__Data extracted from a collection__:
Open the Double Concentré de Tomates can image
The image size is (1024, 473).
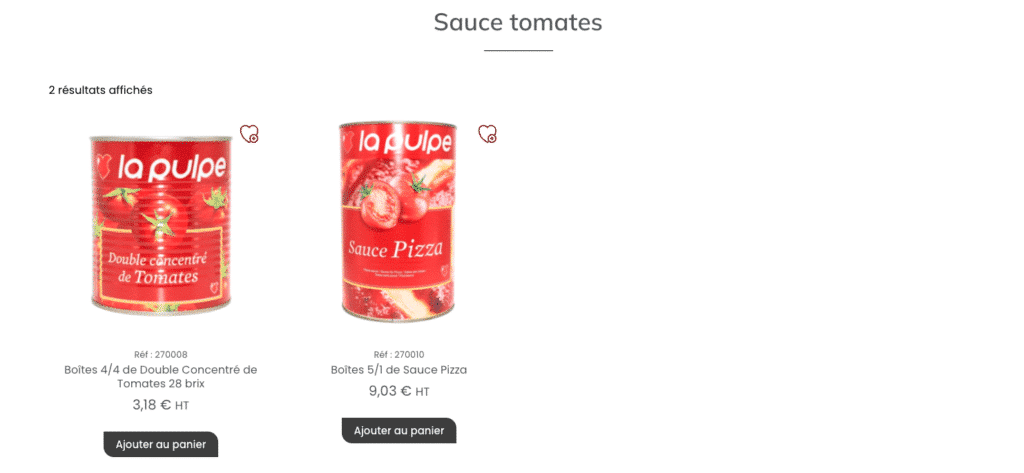pyautogui.click(x=161, y=225)
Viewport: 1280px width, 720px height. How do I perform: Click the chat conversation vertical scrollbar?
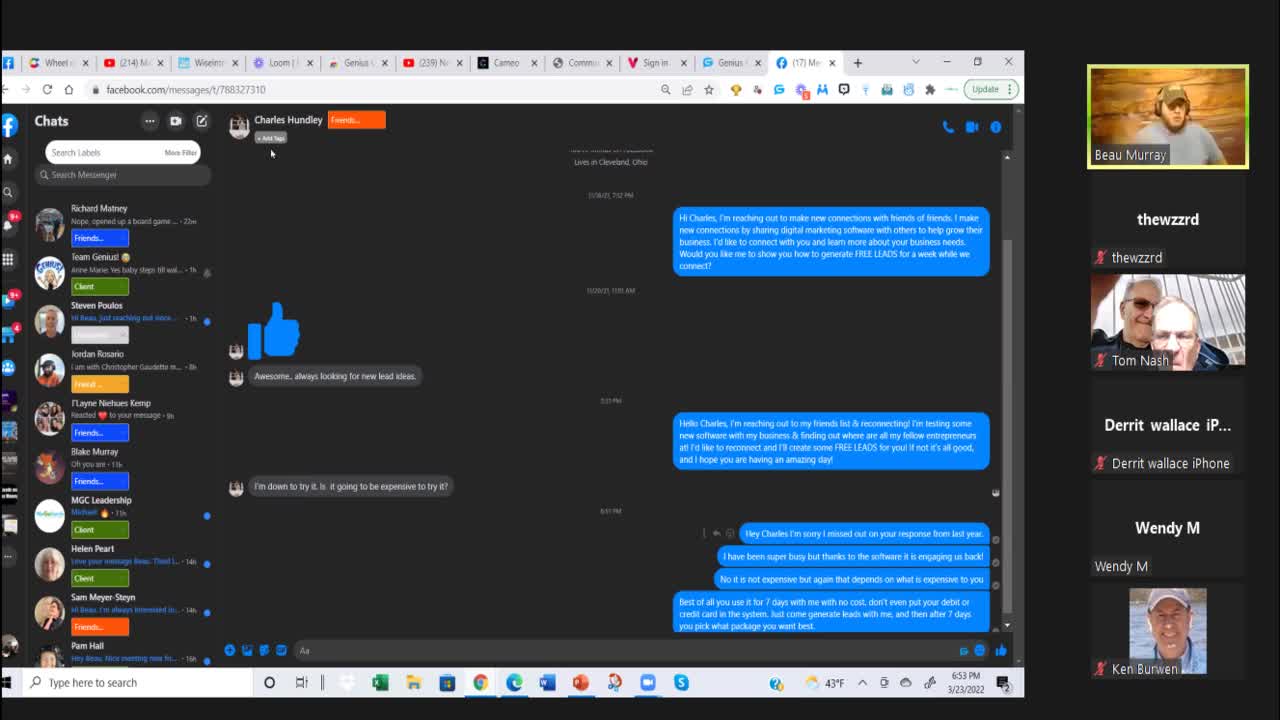[x=1007, y=390]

__About this task__: Word for word, repeat only the lines from the line containing "The image size is (1024, 473)." through the end of the data, without any pictures.

__Reply to the task__:
The image size is (1024, 473).
pyautogui.click(x=161, y=225)
Viewport: 1280px width, 720px height. How do I perform: Click the chat conversation vertical scrollbar?
[x=1007, y=390]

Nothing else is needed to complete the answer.